Standard Deviation after removing outlier.

Question

I am totally new to statistics. I'm learning the basics.

I came upon this question while solving Erwin Kreyszig's exercise on statistics. The problem is simple. It asks to calculate standard deviation after removing outliers from the dataset.

The dataset is as follows: 1, 2, 3, 4, 10. What I did is, I found out q_m = 3. Then $q$_l $= \frac{1+2}{2} = 1.5$ and $q$_m $= \frac{4+10}{2} = 7$.

Now, $IQR = 7-1.5 = 5.5$ and $1.5*IQR = 8.25$

So, we can say numbers beyond $1.5 - 5.5 = -4$ and $7 + 5.5 = 12.5$ will be an outlier.

Since there is no outlier, I found out the Standard Deviation of the set which is 3.53.

But, the answer provided is 1.29 which is different from the standard deviation of the set.

Can anyone help me what I missed?

Also, I have another question - we can see with plain eyes 10 is an outlier. But it is not detected here - why?

Answer 1

Well deciding what's an outlier is somewhat of an art so there's only a fuzzy line here. Still it seems like a good procedure might detect 10 here and based on your book's answer, it seems like the procedure they intended for you to use should delete 10.

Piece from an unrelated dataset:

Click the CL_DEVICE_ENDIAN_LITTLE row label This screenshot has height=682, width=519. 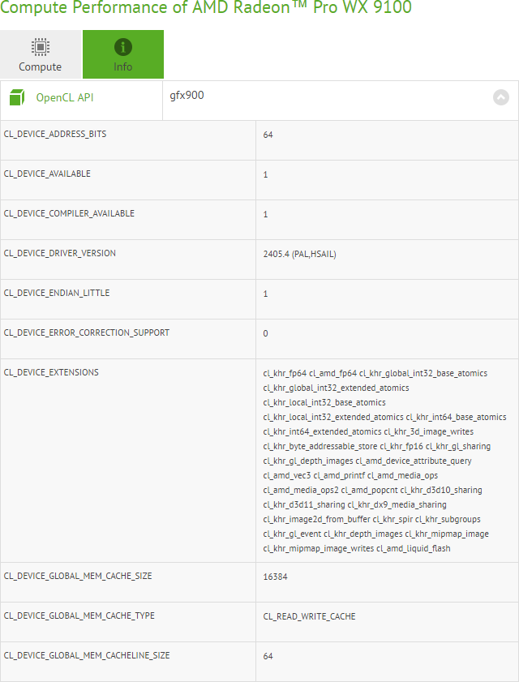point(57,293)

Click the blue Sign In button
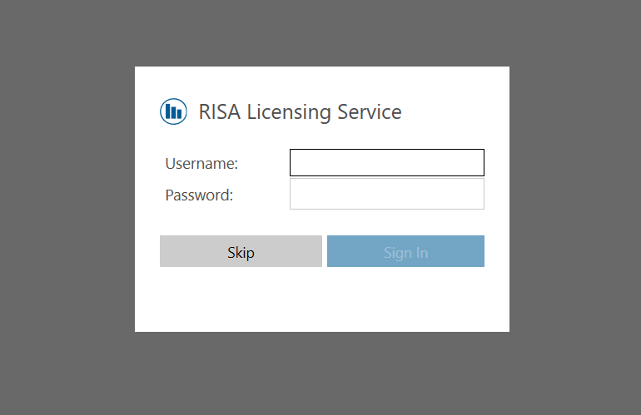pyautogui.click(x=405, y=252)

So let's think about what could have gone wrong here. My guess is you should have picked 2 and 4 as your first and third quantiles instead of 1.5 and 7. The procdure for deciding quartiles is also not set in stone and results can vary wildly for small sets of discrete data. It's also an established procedure to consider the upper and lower quartile to be the medians of (1,2,3) and (3,4,10) rather than (1,2) and (4,10) as you've done. The first method is a little more robust (but tends to be biased inwards), as this example demonstrates.

Answer 2

Removing 10 gives the set $\{1, 2, 3, 4\}$ with $\overline{x} = \frac{1 + 2 + 3 + 4}{4} = 2.5$. So the standard deviation is $\sqrt{((1 - 2.5)^2 + (2 - 2.5)^2 + (3 - 2.5)^2 + (4 - 2.5)^2))/(4 - 1)} = \sqrt{(2\cdot1.5^2 + 2\cdot0.5^2)/3} = \sqrt{5/3} = 1.29...$.